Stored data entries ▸
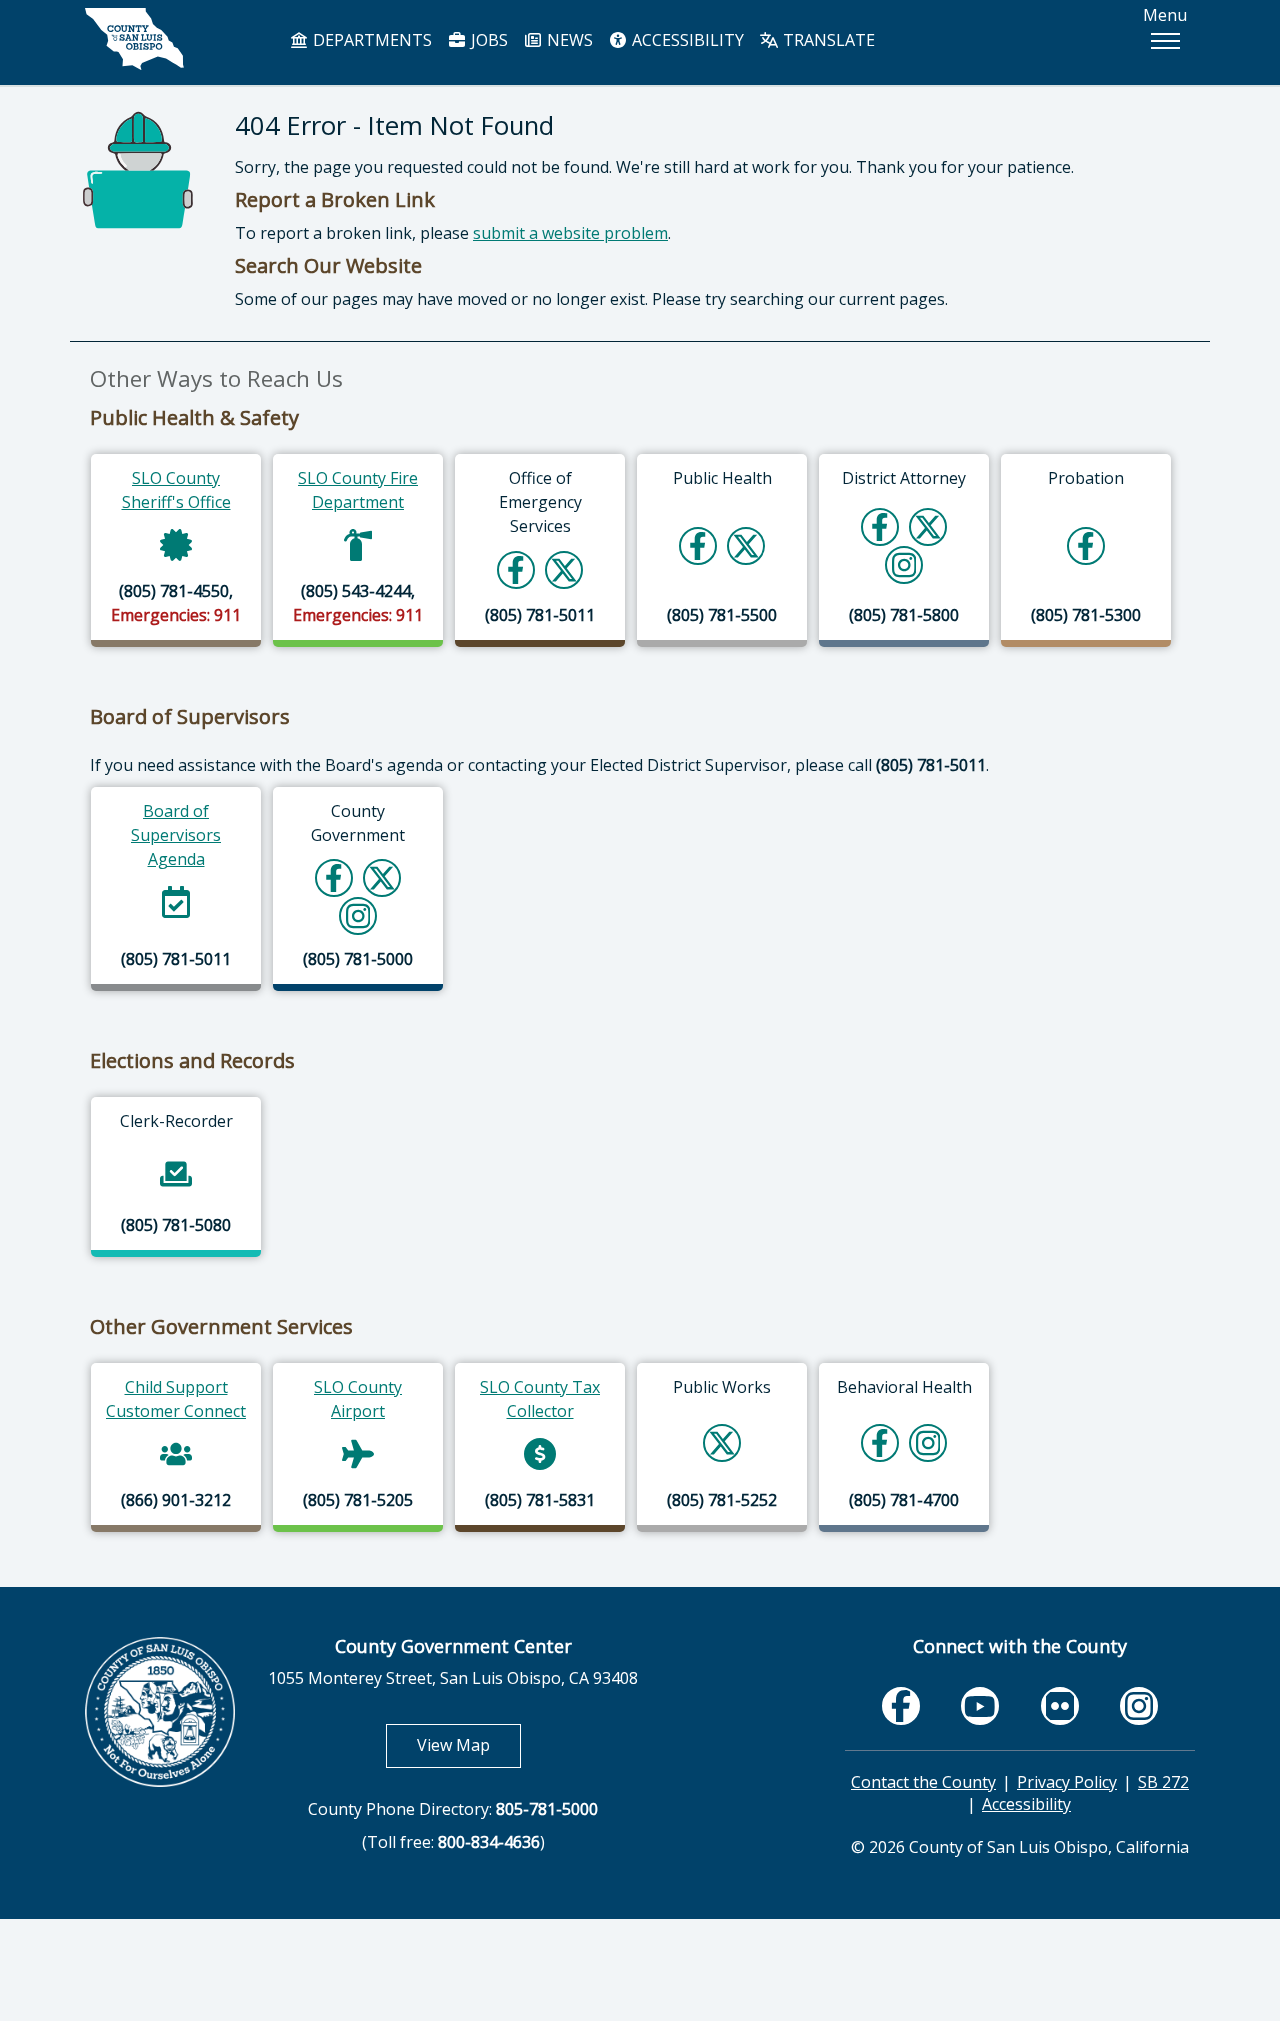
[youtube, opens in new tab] (980, 1706)
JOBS (487, 40)
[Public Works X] (722, 1442)
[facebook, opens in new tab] (901, 1705)
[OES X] (564, 569)
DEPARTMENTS (370, 40)
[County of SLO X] (382, 877)
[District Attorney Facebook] (880, 526)
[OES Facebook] (516, 569)
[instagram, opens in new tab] (1139, 1705)
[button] (1165, 41)
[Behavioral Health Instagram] (928, 1442)
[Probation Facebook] (1086, 545)
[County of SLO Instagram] (358, 915)
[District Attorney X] (928, 526)
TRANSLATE (827, 40)
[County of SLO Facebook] (334, 877)
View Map (469, 1744)
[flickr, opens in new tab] (1060, 1705)
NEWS (568, 40)
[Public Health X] (746, 545)
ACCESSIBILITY (686, 40)
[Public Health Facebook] (698, 545)
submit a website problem (570, 233)
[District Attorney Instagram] (904, 564)
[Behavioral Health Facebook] (880, 1442)
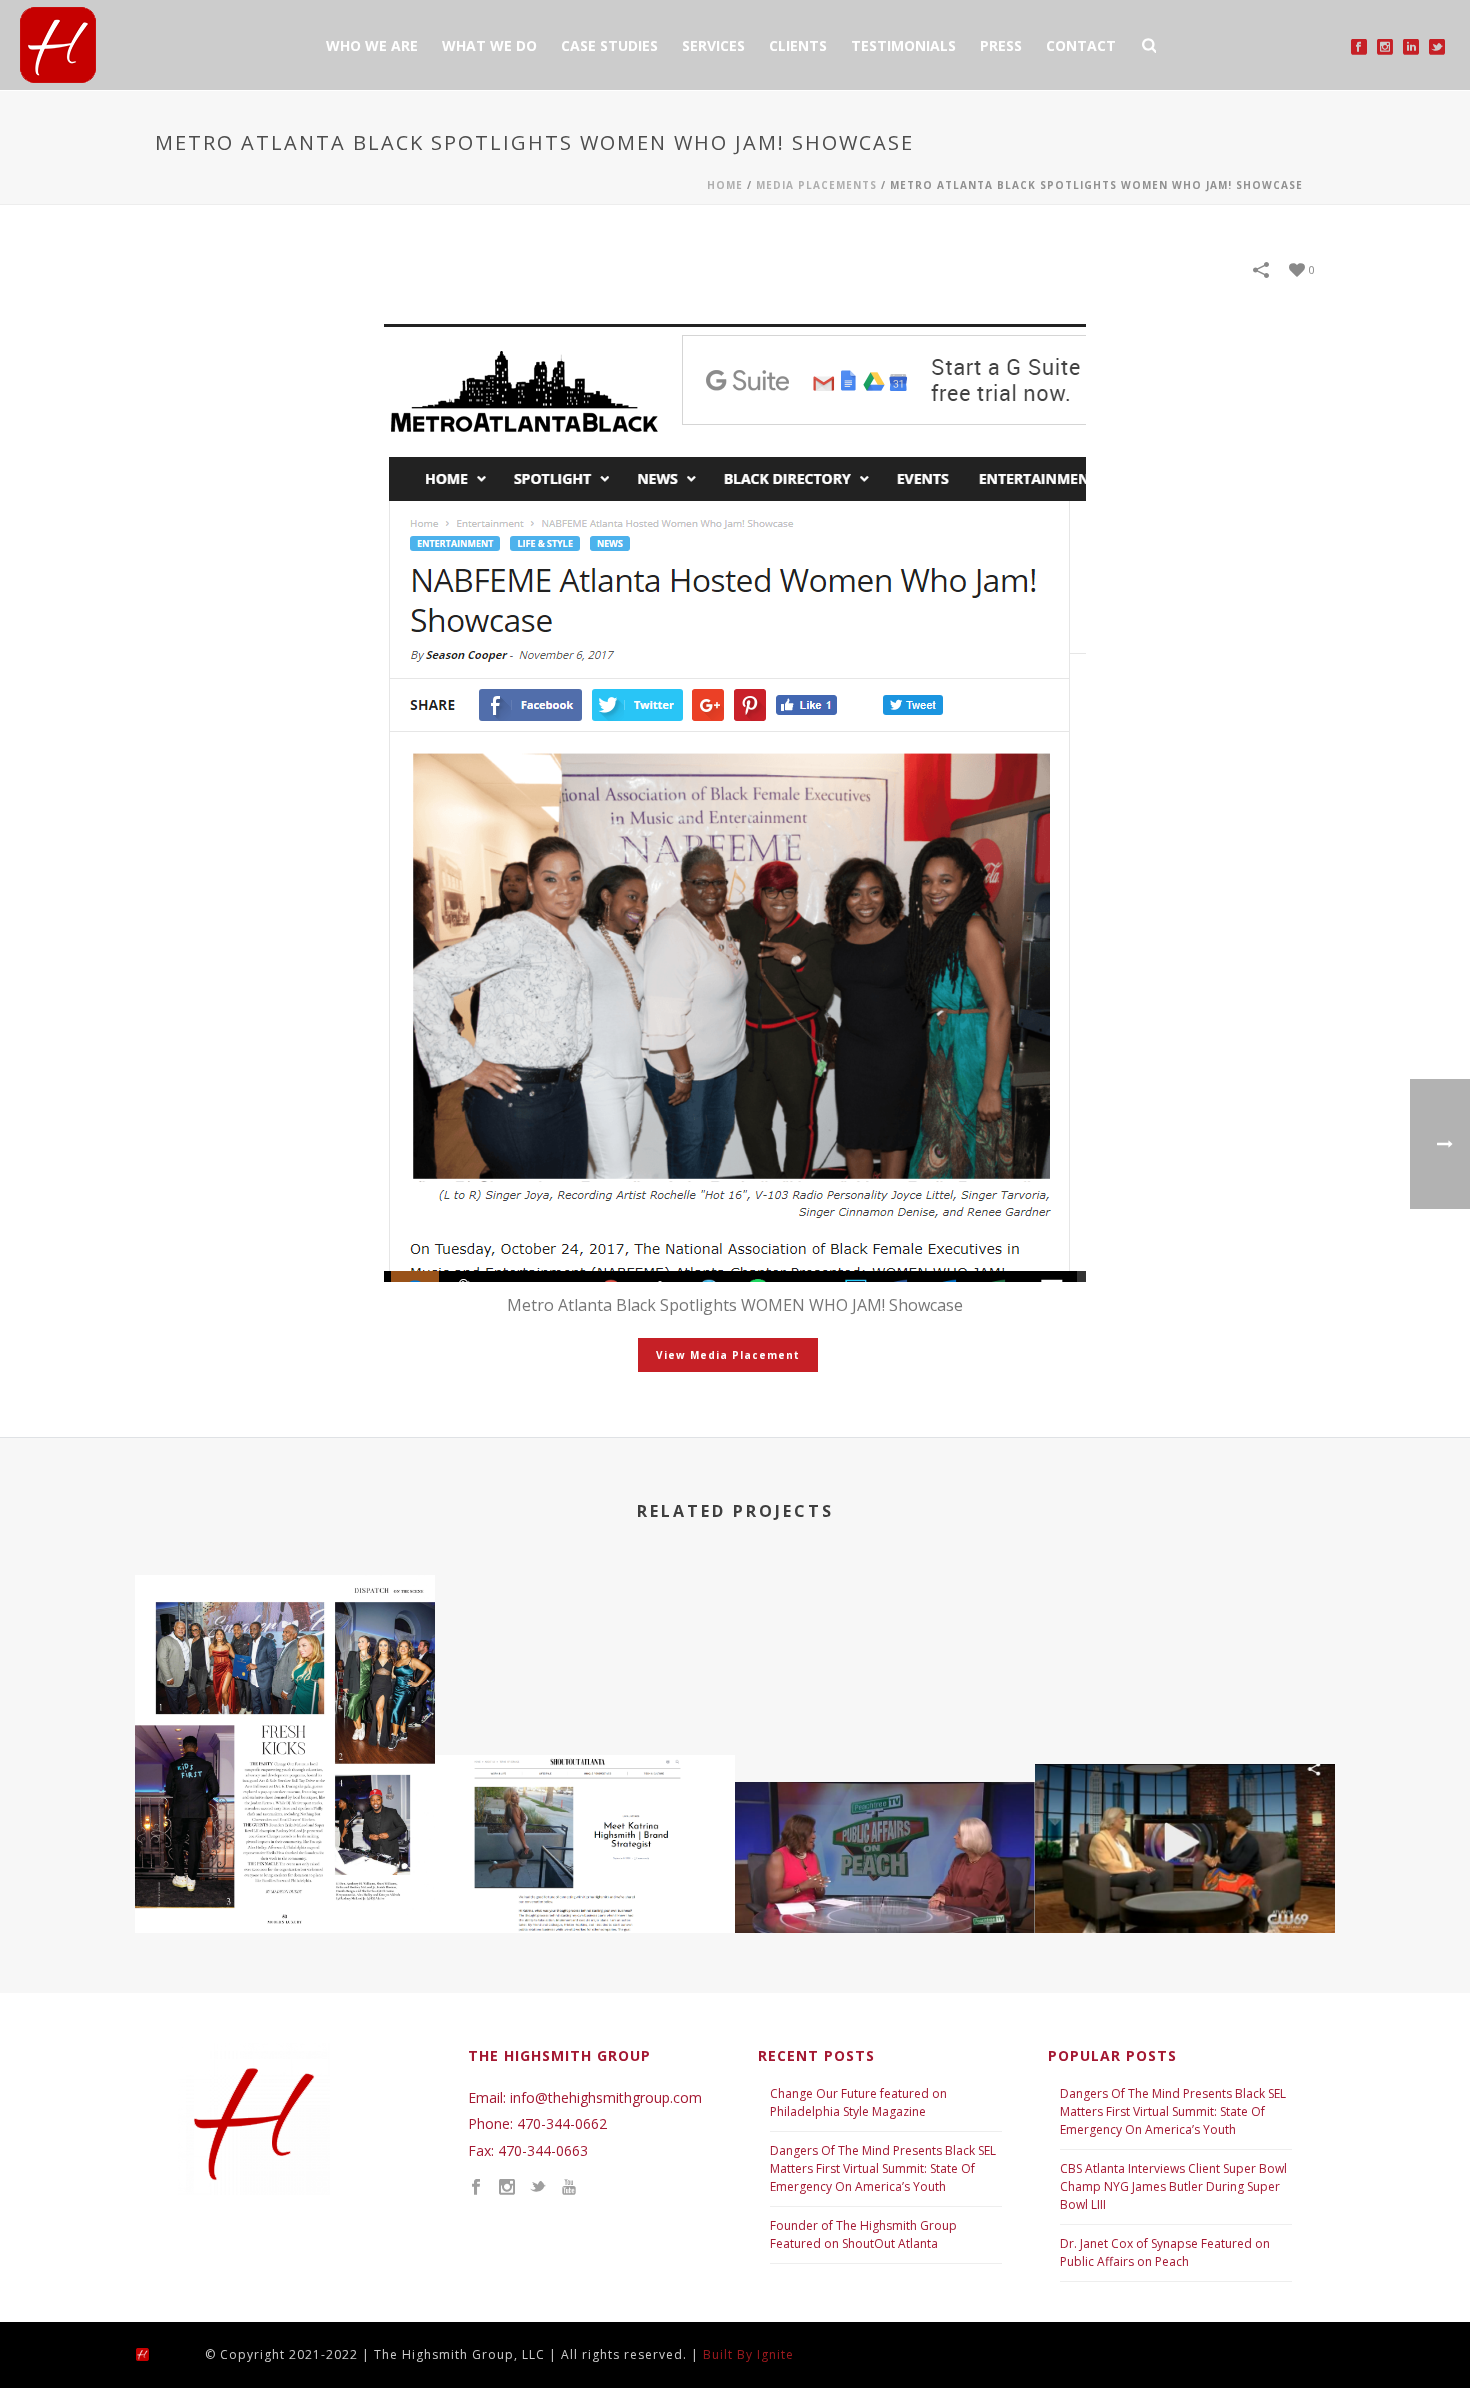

Work required ▸ Give the entries again exactly, but skip every image.

Response ▸
[youtube, opens in new tab] (980, 1706)
JOBS (487, 40)
[Public Works X] (722, 1442)
[facebook, opens in new tab] (901, 1705)
[OES X] (564, 569)
DEPARTMENTS (370, 40)
[County of SLO X] (382, 877)
[District Attorney Facebook] (880, 526)
[OES Facebook] (516, 569)
[instagram, opens in new tab] (1139, 1705)
[button] (1165, 41)
[Behavioral Health Instagram] (928, 1442)
[Probation Facebook] (1086, 545)
[County of SLO Instagram] (358, 915)
[District Attorney X] (928, 526)
TRANSLATE (827, 40)
[County of SLO Facebook] (334, 877)
View Map (469, 1744)
[flickr, opens in new tab] (1060, 1705)
NEWS (568, 40)
[Public Health X] (746, 545)
ACCESSIBILITY (686, 40)
[Public Health Facebook] (698, 545)
submit a website problem (570, 233)
[District Attorney Instagram] (904, 564)
[Behavioral Health Facebook] (880, 1442)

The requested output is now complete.